Thursday, January 5, 2012

Electric Company Theatre's Kim Collier

My interview with Electric Company Theatre's Kim Collier is in this week's WE.

Kim Collier: “I’ve done things like paddling down the Congo. I found myself in jail in Nigeria. I’ve had an extraordinary life, both in a sense of adventure and risk, and loss and tragedy.”
Kim Collier: “I’ve done things like paddling down the Congo. I found myself in jail in Nigeria. I’ve had an extraordinary life, both in a sense of adventure and risk, and loss and tragedy.”
Credit: Michael Julian Berz photo

STAGE: Electric Company’s new show hits ‘Home’

For most people, the week between Christmas and New Year’s is a sleepy stretch of holiday recovery. Not so inside the Strathcona gymnasium of the Russian Hall where Electric Company Theatre, arguably Vancouver’s most exciting, innovative company, is approaching its third week of rehearsal for Tad Mosel’s All the Way Home. Director Kim Collier moves around the sprawling set, adjusting her vantage point as her actors, Meg Roe and Jonathon Young (who also happens to be her husband and Electric Company co-founder), take multiple stabs at an emotionally charged scene in Act One.
Collier sits on a low bench in front of the stage, a chair at the dining table, a pillow on the floor next to a beautiful old divan with large rolled arms. These are all places where the audience will sit, in and amongst the set, sentient ghosts for the actors to navigate while also conveying one of the most emotionally resonant texts of modern literature about a family coping with unexpected loss of a father and a grandfather. And, as those few familiar with Collier’s life story know, it’s a theme that resonates off stage as well.

A former Studio 58 grad, Collier began her career as an actor, but shifted to directing, writing and producing since co-founding Electric Company Theatre 13 years ago. In 2010, she was awarded the prestigious $100,000 Siminovitch Prize in Theatre for directing, but this professional triumph came in the wake of huge personal tragedy. In 2009, an accidental fire claimed the lives of Young and Collier’s 14-year-old daughter, Azra, and her two little cousins, Phoebe and Fergus. Collier doesn’t discuss this, but concedes that she’s asked herself where she sits as an artist in relationship to the context of All the Way Home, as well as trying to understand the boundaries between her personal life and her work as an artist.

“I think that life has prepared me for my directing role and I’ve felt that for many years,” Collier says. “I’ve done things like paddling down the Congo. I found myself in jail in Nigeria. I’ve had an extraordinary life, both in a sense of adventure and risk, and loss and tragedy. I lost my friend that I grew up with my entire life and who I adored when I was 19. I lost my father by my early 20s. I’ve always looked at the immensity of my life experience and known that part of the gift of that is to recognize and direct moments of truth on stage… So what I have to say about this material is that this is a good play for me in this time. It’s something at the ground floor of all our lives, these ideas around who we are and how we survive and endure.”

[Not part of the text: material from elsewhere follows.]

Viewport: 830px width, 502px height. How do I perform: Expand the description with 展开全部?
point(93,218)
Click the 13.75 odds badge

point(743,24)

During rehearsal, Roe and Young work out the mechanics of timing — making a cup of coffee, lighting a candle, where best to stash a pipe — with the rhythms and intention of their deliveries. Collier interrupts minimally, but this is a pivotal scene. Young’s tasked with delivering a gut-wrenching monologue repeatedly, about holding his baby, singing and feeling whole again.

“Remember, we get to relive our youth through our children,” Collier advises her husband. “Remember curiosity, delight, presence.” Finally he and Roe nail it. Like, really nail it. Their performances have been great the entire time, but that moment when it really clicks, when something transcends great and becomes wonderful? It happens right here, and one can’t help but feel this is a rare moment: recognizing, first-hand, the architecture of genius. Collier is observing moments between Young and Roe that don’t even exist yet, and guiding them to manifest.

Technically, this is the show she’s wanted to do for six years — immersive, intimate and lo-fi, a complete departure from Electric Company’s multimedia, tech-heavy canon. But it was never her intention to tell this story. Just one hour into reading a stack of Ibsen and Chekov plays, she came across All the Way Home, which had snuck its way into her pile of classics. She says the universe put it into her hands; but what Collier’s done with it is all her own.

“The show is really testing me,” she admits. “I’m being brave in allowing a piece of theatre to behave in a very different way compared to how I normally shape them. Instead of pulling the audience with a series of questions or dynamics, I’m allowing this show to live in relationship to the audience in a different way... It’s a simple idea, there’s nothing really extraordinary about it.”
We’re prepared to argue otherwise.


All the Way Home runs Jan. 10-14 at Queen Elizabeth Theatre, 8pm. $20-$30 from ElectricCompanyTheatre.com.